Yehuda Nahari in Tel Aviv. ‘The statistics say that in childhood there is an equal number of sexual assaults of boys and on girls – one out of every five.’
Avishag Shaar-Yashuv

Unlike other sexual assault investigations, your case is exceptional because it included just one testimony: Your word against his. That made it possible for Azar and Keshet to claim that you’re lying. Are you at peace with the decision to publicize the incident, in light of the fact that no other testimonies about him have come to light?

“We live in a very macho and conservative society. It’s hard for men to come out with a story like this. After it happened, I even tried to frame it to myself as something that wasn’t so terrible. I tried to minimize it so I could feel okay with myself. It hurts your masculinity. For all those reasons, I believe not everyone has come out.”

A memory can sometimes be deceptive. Azar has totally denied what you said. Have you thought that perhaps, in his mind, the things indeed didn’t happen, and from his perspective he is telling the truth?

“Recently, I performed in the play ‘A Thousand thorns,” which Natan Datner directed at the Gesher Theater, as a cult leader. There I learned what malignant narcissism is. It often comes from sexual assaults in childhood. People who have been through it want to take energy from others while being admired at the same time. I believe that those cult leaders don’t think they are doing anything wrong. They believe they are doing good for the person they are controlling. The manipulation you do to yourself is so intense that you convince yourself entirely. From Assi’s perspective, in his mind, apparently nothing was inappropriate. And still, I don’t regret my choice to expose what happened to me, even for a minute… I know that more stories are going to come out of men who experienced sexual assault by other men. And that is what is important for me to promote.”

When asked if it was difficult to choose to speak out publicly against the top talent in the strongest media company in the country, Nahari says he has no interest in working with Keshet (even though he appeared on the channel’s ‘Ninja Warrior Israel VIP’ program, which he says is is because of his love for climbing).
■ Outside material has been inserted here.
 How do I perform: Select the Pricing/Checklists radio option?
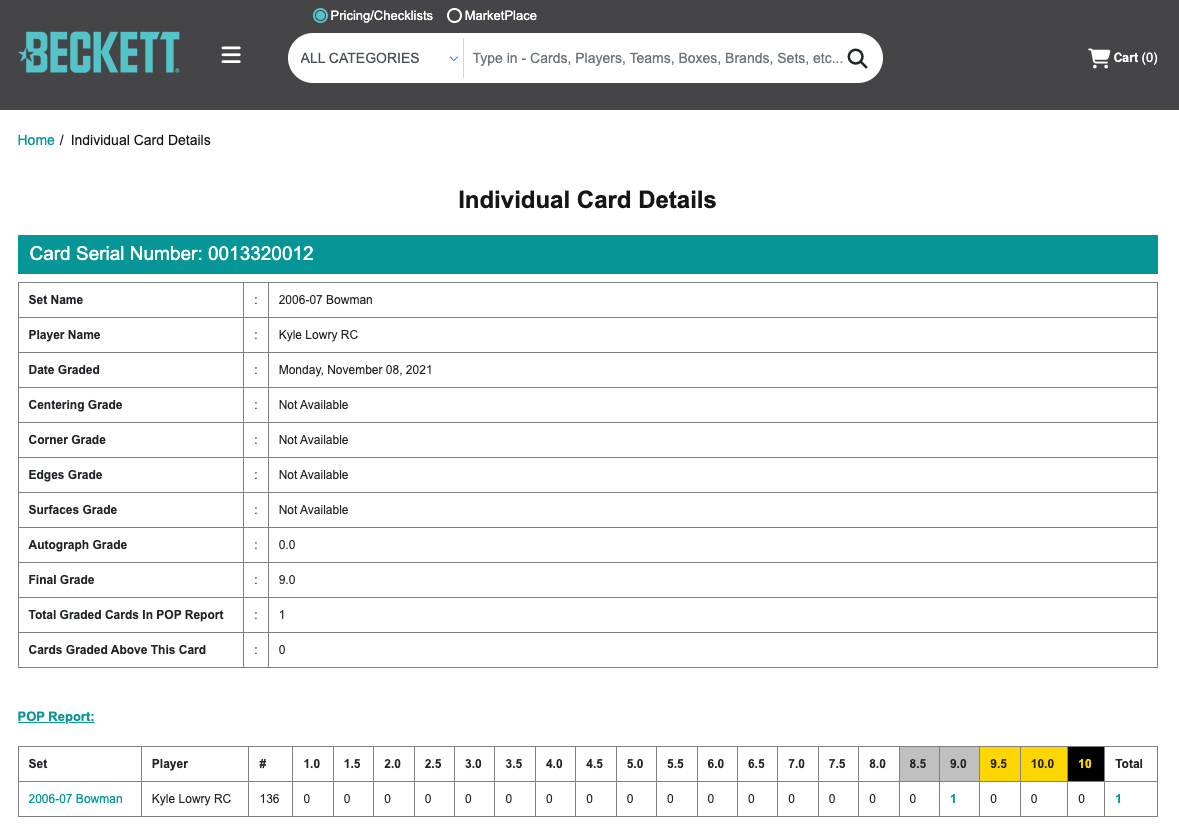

“When I went to my agent, Zohar Yakobson, and told her I wanted to go public with the incident, she told me to take on a media consultant immediately. I reminded her that her daughter, of blessed memory, was an activist who world on behalf of a lot of powerless people and she never kept quiet… That’s when Zohar understood.
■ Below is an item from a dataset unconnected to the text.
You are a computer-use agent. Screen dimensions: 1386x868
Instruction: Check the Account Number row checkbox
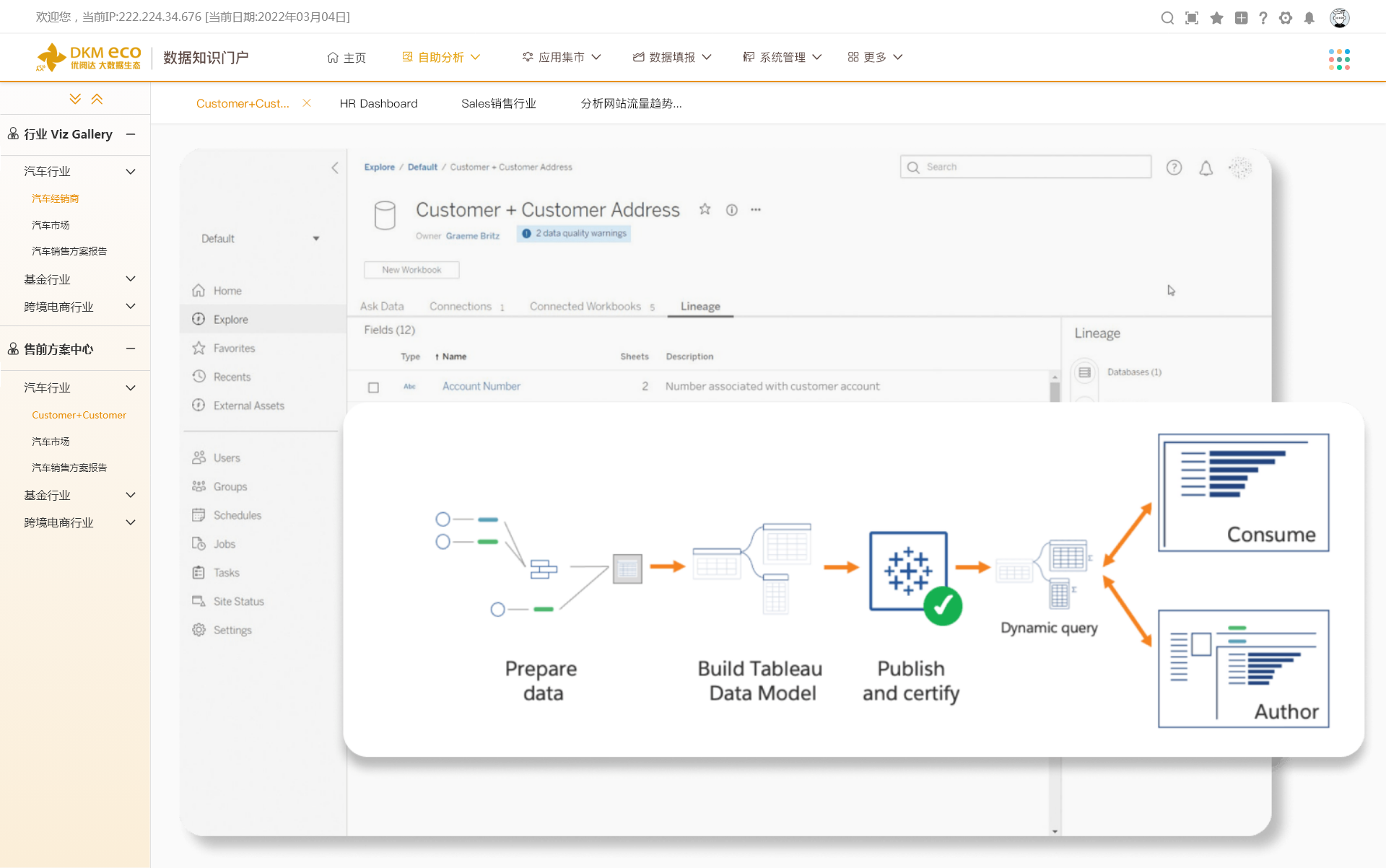click(373, 387)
“How will things change if we keep quiet all the time? If the Yemenites had continued to keep quiet, this story about the kidnappings would have been like a tree falling in the forest. People let themselves do terrible things and we must expose it. Men need to take responsibility for their traumas. The statistics say that in childhood there is an equal number of sexual assaults of boys and on girls – one out of every five – and they don’t talk about it. This thing is unrestrained. There is no education on boundaries here… There is a lot of work to do here, in short.”

And to those who accuse him of chasing publicity, he says, “I really can’t understand who would want publicity of this sort.”

These days, Nahari is in the United States. This is a personal and professional visit, during which he will try to start a career abroad. He is represented by a talent agency in Hollywood and is hoping to spread his wings and fly away from Israel soon. “I’m thinking about an Oscar,” he says, adding that he is going to study at a major Los Angeles acting studio. “I think the industry [in Israel] is too small. I’m looking from afar a bit and wondering what’s going on. There’s something embarrassing about how they don’t pay [in Israel]. It’s exhausting. People here are living in this dream that there are red carpets [there], as if they are making millions.”

Assi Azar and Keshet 12 have chosen not to respond to the claims in this article.